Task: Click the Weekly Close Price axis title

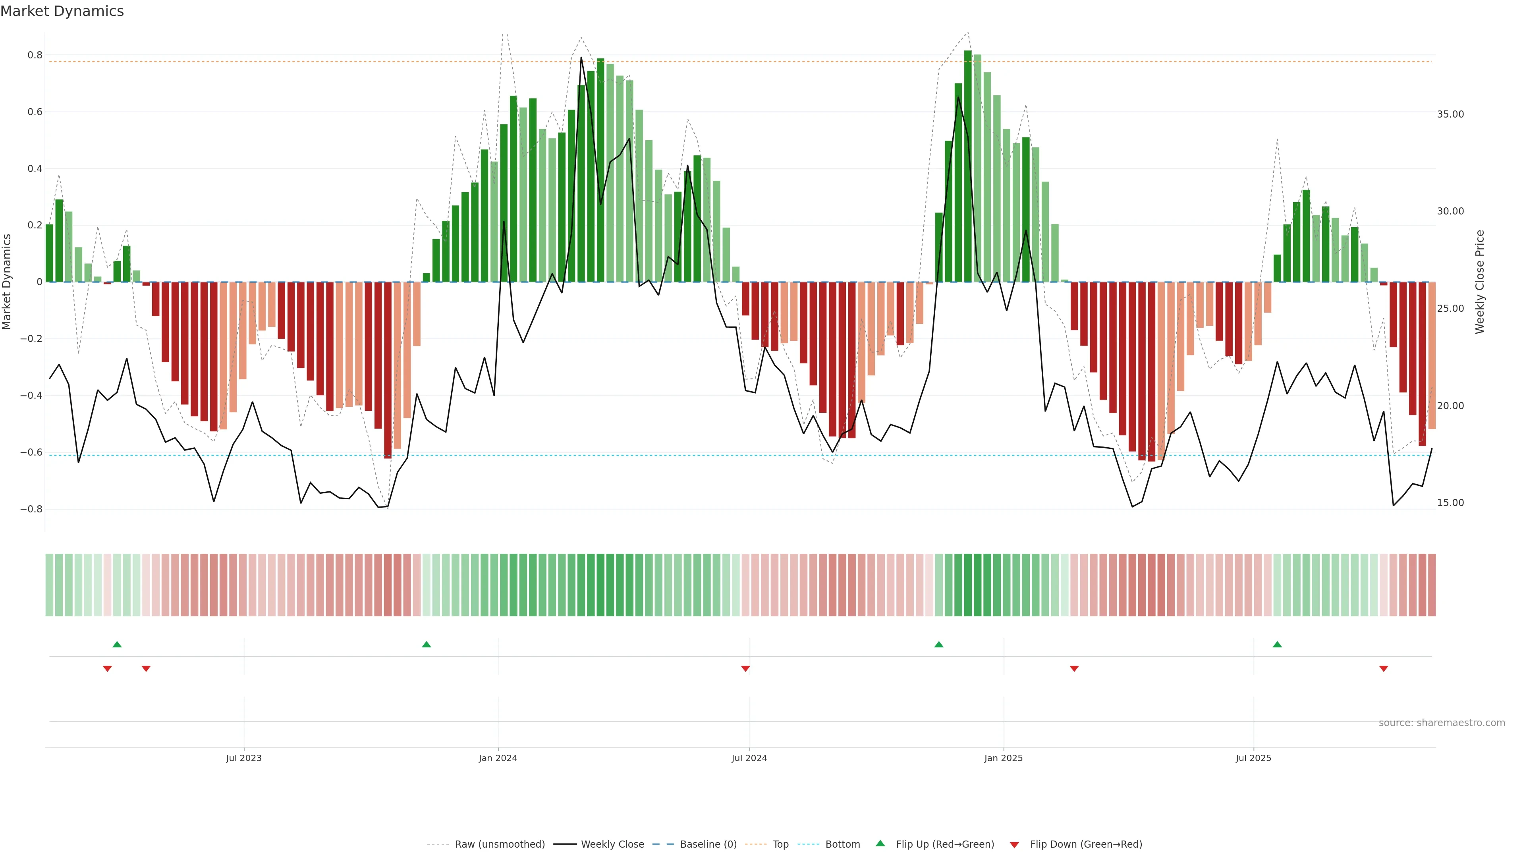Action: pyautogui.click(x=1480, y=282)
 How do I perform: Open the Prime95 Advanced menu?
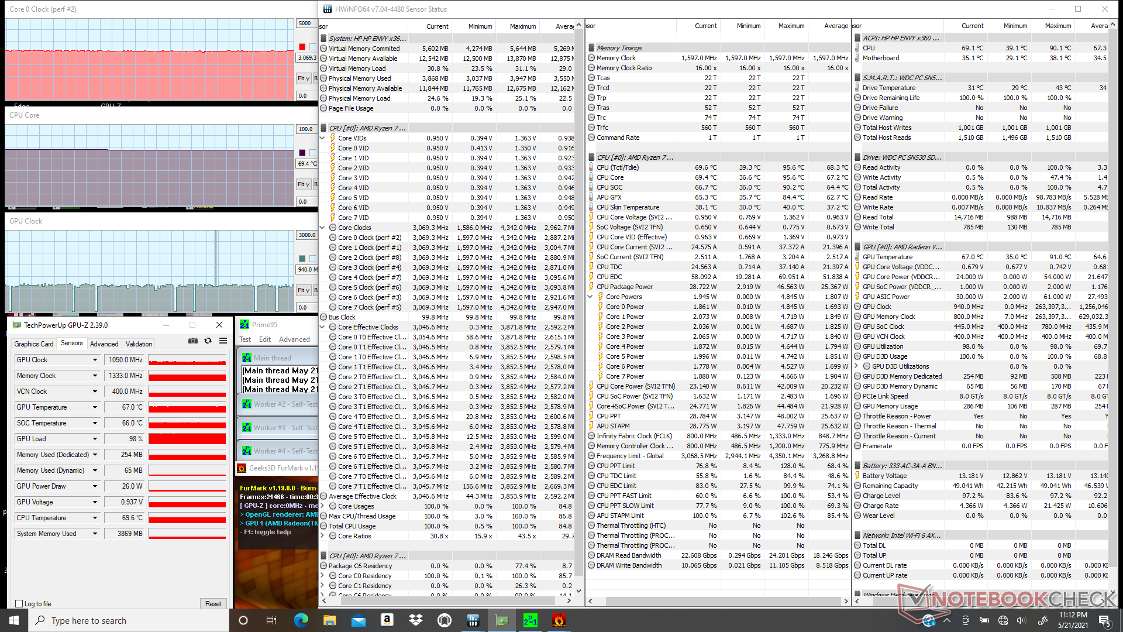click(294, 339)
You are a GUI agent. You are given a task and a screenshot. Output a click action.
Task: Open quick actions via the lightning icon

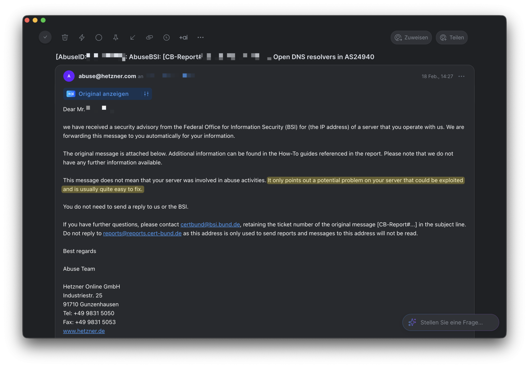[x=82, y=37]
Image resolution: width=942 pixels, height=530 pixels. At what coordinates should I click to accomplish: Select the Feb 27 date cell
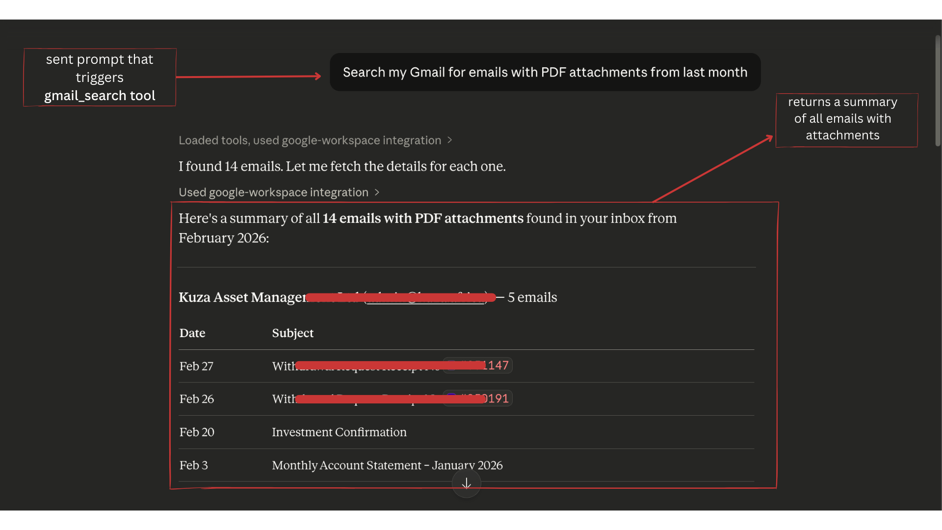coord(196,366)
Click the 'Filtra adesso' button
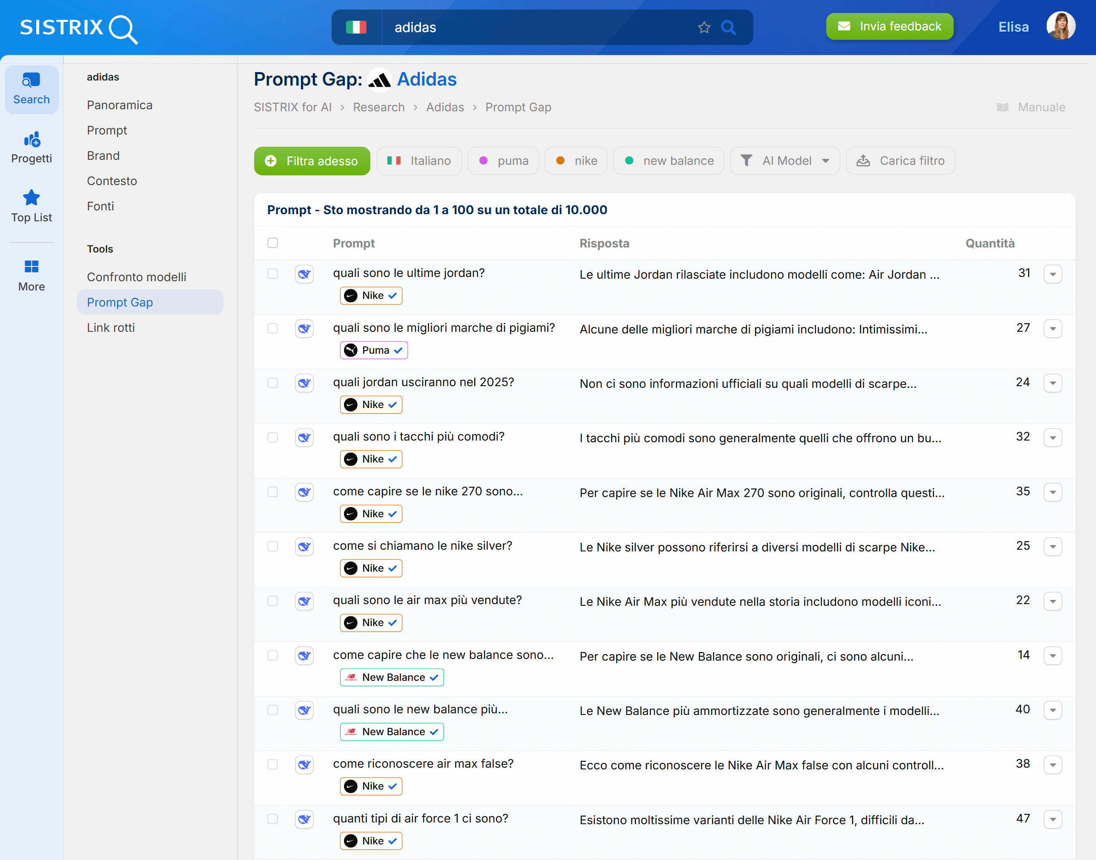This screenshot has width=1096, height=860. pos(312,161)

# Problem description:
Format the lines above as a numbered list, omitting the blank lines and leaving out the pictures.

# Expected answer:
1. Task: Click the Weekly Close Price axis title
2. Action: pyautogui.click(x=1480, y=282)
3.  How do I perform: Open the Prime95 Advanced menu?
4. click(294, 339)
5. You are a GUI agent. You are given a task and a screenshot. Output a click action.
6. Task: Open quick actions via the lightning icon
7. [x=82, y=37]
8. Image resolution: width=942 pixels, height=530 pixels. At what coordinates should I click to accomplish: Select the Feb 27 date cell
9. coord(196,366)
10. Click the 'Filtra adesso' button
11. This screenshot has width=1096, height=860. pos(312,161)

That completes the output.